At the line containing "You are a GUI", begin retyping, and stop after the last line of the data; add nothing.

---+---

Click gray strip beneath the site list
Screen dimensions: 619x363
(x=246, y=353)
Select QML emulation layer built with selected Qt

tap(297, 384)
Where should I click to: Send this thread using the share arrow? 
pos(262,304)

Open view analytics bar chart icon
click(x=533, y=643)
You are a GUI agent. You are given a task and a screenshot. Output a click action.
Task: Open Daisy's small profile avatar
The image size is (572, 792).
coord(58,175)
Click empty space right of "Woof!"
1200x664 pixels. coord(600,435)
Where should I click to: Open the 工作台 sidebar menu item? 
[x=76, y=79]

---+---

→ EXERCISE RESULT
You are a GUI agent. You are given a task and a screenshot. Output a click action.
Task: Open Daisy's small profile avatar
The image size is (572, 792).
coord(58,175)
Click empty space right of "Woof!"
1200x664 pixels. coord(600,435)
Where should I click to: Open the 工作台 sidebar menu item? 
[x=76, y=79]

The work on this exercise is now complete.